Collected data
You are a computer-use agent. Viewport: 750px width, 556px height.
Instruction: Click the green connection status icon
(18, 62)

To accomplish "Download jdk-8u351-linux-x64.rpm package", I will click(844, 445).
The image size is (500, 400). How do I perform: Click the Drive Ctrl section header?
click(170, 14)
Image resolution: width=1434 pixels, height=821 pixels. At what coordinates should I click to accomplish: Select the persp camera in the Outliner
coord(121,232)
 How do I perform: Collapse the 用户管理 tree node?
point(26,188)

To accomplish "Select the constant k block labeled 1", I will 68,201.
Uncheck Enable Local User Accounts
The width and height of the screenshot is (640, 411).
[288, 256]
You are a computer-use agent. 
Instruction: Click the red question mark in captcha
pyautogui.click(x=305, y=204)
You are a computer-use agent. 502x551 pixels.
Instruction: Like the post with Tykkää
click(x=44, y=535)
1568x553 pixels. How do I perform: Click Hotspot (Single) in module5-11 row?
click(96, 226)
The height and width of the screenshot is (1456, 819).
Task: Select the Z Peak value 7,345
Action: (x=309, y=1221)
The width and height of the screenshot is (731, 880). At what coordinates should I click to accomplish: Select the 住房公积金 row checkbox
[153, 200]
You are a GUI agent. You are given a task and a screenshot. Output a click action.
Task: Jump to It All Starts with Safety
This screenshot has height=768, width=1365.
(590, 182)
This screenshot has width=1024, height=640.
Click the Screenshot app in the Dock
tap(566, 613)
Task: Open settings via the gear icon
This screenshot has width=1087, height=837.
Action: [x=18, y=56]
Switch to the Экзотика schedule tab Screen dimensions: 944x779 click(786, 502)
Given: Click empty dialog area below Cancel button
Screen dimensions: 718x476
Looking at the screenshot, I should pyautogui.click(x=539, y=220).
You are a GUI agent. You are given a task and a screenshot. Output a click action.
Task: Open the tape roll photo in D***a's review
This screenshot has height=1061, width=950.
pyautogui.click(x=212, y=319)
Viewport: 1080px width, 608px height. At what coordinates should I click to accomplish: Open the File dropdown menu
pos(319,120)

Exercise instructions
When you output the entries, keep every word exactly as it stands.

Result below
You are a computer-use agent. Viewport: 750px width, 556px height.
Instruction: Click the green connection status icon
(18, 62)

To accomplish "Download jdk-8u351-linux-x64.rpm package", I will click(844, 445).
The image size is (500, 400). How do I perform: Click the Drive Ctrl section header?
click(170, 14)
Image resolution: width=1434 pixels, height=821 pixels. At what coordinates should I click to accomplish: Select the persp camera in the Outliner
coord(121,232)
 How do I perform: Collapse the 用户管理 tree node?
point(26,188)

To accomplish "Select the constant k block labeled 1", I will 68,201.
Uncheck Enable Local User Accounts
The width and height of the screenshot is (640, 411).
[288, 256]
You are a computer-use agent. 
Instruction: Click the red question mark in captcha
pyautogui.click(x=305, y=204)
You are a computer-use agent. 502x551 pixels.
Instruction: Like the post with Tykkää
click(x=44, y=535)
1568x553 pixels. How do I perform: Click Hotspot (Single) in module5-11 row?
click(96, 226)
The height and width of the screenshot is (1456, 819).
Task: Select the Z Peak value 7,345
Action: (x=309, y=1221)
The width and height of the screenshot is (731, 880). At what coordinates should I click to accomplish: Select the 住房公积金 row checkbox
[153, 200]
You are a GUI agent. You are given a task and a screenshot. Output a click action.
Task: Jump to It All Starts with Safety
This screenshot has height=768, width=1365.
(590, 182)
This screenshot has width=1024, height=640.
Click the Screenshot app in the Dock
tap(566, 613)
Task: Open settings via the gear icon
This screenshot has width=1087, height=837.
Action: [x=18, y=56]
Switch to the Экзотика schedule tab Screen dimensions: 944x779 click(786, 502)
Given: Click empty dialog area below Cancel button
Screen dimensions: 718x476
Looking at the screenshot, I should pyautogui.click(x=539, y=220).
You are a GUI agent. You are given a task and a screenshot. Output a click action.
Task: Open the tape roll photo in D***a's review
This screenshot has height=1061, width=950.
pyautogui.click(x=212, y=319)
Viewport: 1080px width, 608px height. At what coordinates should I click to accomplish: Open the File dropdown menu
pos(319,120)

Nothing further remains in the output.